综上所述,关于病毒-细胞膜渗透行为的机理还存在一定的争议,明确单个病毒与宿主细胞的复杂融合机制,可为设计抗病毒化合物提供有利信息。然而,常规的病毒整体融合测定法是对膜融合事件的集体响应,不能对细微、尤其是在纳米尺度复杂的融合细节进行直接和定量的研究,因此无法直接量化一些可以通过研究单个病毒、纳米尺度表面糖蛋白和脂包膜来获得的融合细节。例如,病毒感染过程在分子水平上引起的病毒膜和宿主细胞膜的化学和结构组成改变,可以通过分子特异性红外光谱技术来探测。然而,单个病毒、表面糖蛋白和脂包膜尺寸小于红外光的衍射极限,限制了单个病毒的红外光谱研究。因此,找到一个既可以提供纳米高空间分辨率,还能探测机械、化学特性(分子特异红外光谱)和环境影响的工具,使其可在单病毒水平上研究病毒膜融合过程是十分重要的。
来自美国乔治亚大学和乔治亚州立大学的Sampath Gamage和Yohannes Abate等研究者采用 nano-FTIR & neaSNOM研究了单个原型包膜流感病毒X31在不同pH值环境中发生的结构变化。

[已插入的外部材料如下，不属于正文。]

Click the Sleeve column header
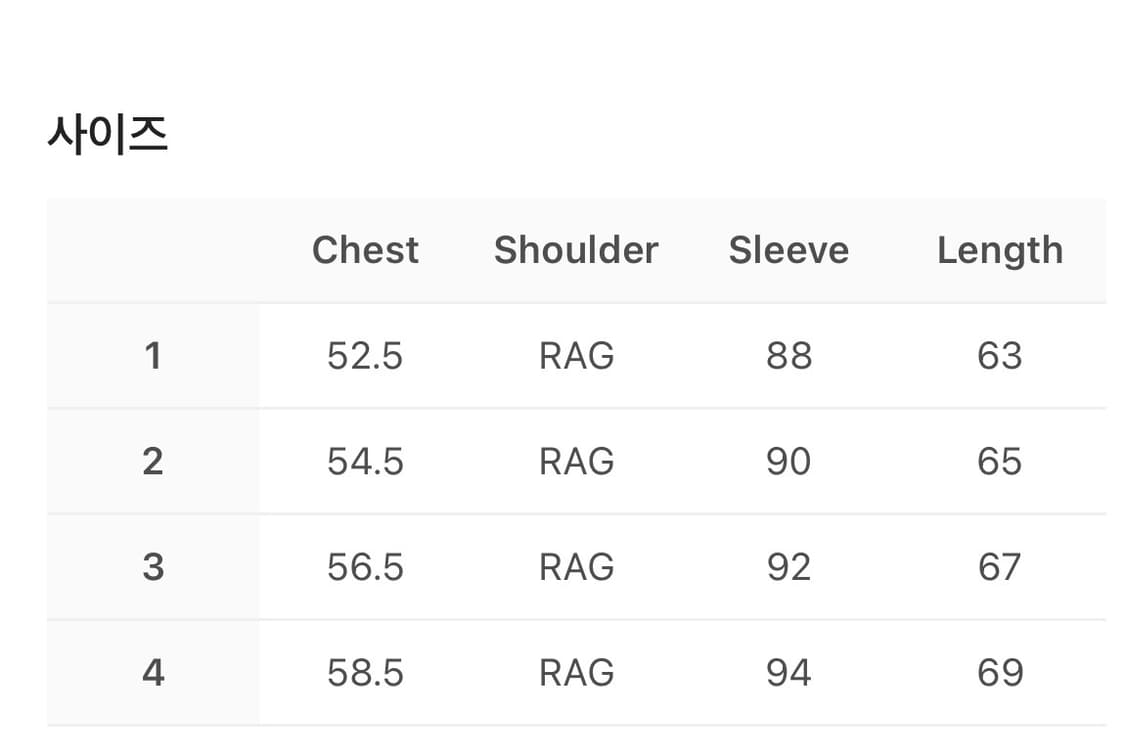 click(x=788, y=250)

同时,还定量评估了在环境pH值变化期间,抗病毒化合物(化合物136)阻止病毒膜破坏的有效性,提供了一种抑制病毒进入细胞的新机制。
参考文献:[1] Sampath Gamage, Yohannes Abate et al., Probing structural changes in single enveloped virus particles using nano-infrared spectroscopic imaging, PLOS ONE.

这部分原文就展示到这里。